____ Текст для чтения

Немедленно после истребления Радагайсовой армии, Стилихон снова обратил свое внимание на Восток [146] и снова вступил в союз с Аларихом для успешного достижения своей цели. Приготовления к походу были громадны. В то самое время, как Аларих занял Империю, имея при себе многочисленное войско и готовый по первому знаку Стилихона начать военные действия, этот последний увеличил свою армию ещё легионами, выведенными из Галлии, и приготовил значительный флот, на котором предположено было перевезти войска в пределы Восточной империи. Главной целью союза было, на первый раз, отторгнуть от Восточной империи Иллирийскую префектуру и присоединить её к Западной империи, так чтобы Аларих относился к одному римскому правительству. Предлогом к войне было то, что во время прежних разделений империи вся Иллирийская префектура досталась на долю Западной части. Судя по приготовлениям союзников, этот проект должен был скоро осуществиться и Восточная империя едва ли могла устоять против таких сильных и искусных противников.

________

Задание 1: Можете переписать весь текст о союзе Стилихона с Аларихом, не меняя в нем ни слова?
К тексту эти записи никакого отношения не имеют.

____ Исходные материалы

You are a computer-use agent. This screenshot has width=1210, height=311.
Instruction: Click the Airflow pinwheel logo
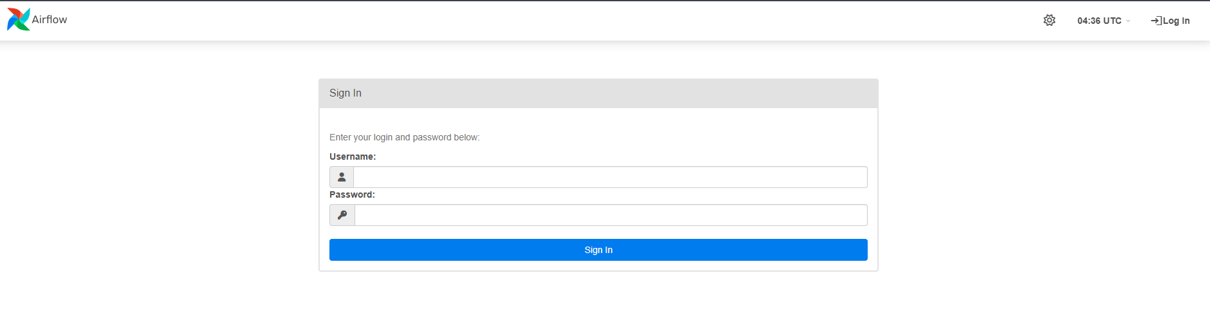(18, 19)
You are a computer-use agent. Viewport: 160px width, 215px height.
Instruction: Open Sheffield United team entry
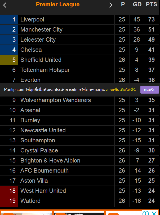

________

Задание 2: Можете повторить все записи выше дословно, от первой строки до последней, но без картинок?

Ответ 1:
Немедленно после истребления Радагайсовой армии, Стилихон снова обратил свое внимание на Восток [146] и снова вступил в союз с Аларихом для успешного достижения своей цели. Приготовления к походу были громадны. В то самое время, как Аларих занял Империю, имея при себе многочисленное войско и готовый по первому знаку Стилихона начать военные действия, этот последний увеличил свою армию ещё легионами, выведенными из Галлии, и приготовил значительный флот, на котором предположено было перевезти войска в пределы Восточной империи. Главной целью союза было, на первый раз, отторгнуть от Восточной империи Иллирийскую префектуру и присоединить её к Западной империи, так чтобы Аларих относился к одному римскому правительству. Предлогом к войне было то, что во время прежних разделений империи вся Иллирийская префектура досталась на долю Западной части. Судя по приготовлениям союзников, этот проект должен был скоро осуществиться и Восточная империя едва ли могла устоять против таких сильных и искусных противников.

Ответ 2:
You are a computer-use agent. This screenshot has width=1210, height=311.
Instruction: Click the Airflow pinwheel logo
(18, 19)
You are a computer-use agent. Viewport: 160px width, 215px height.
Instruction: Open Sheffield United team entry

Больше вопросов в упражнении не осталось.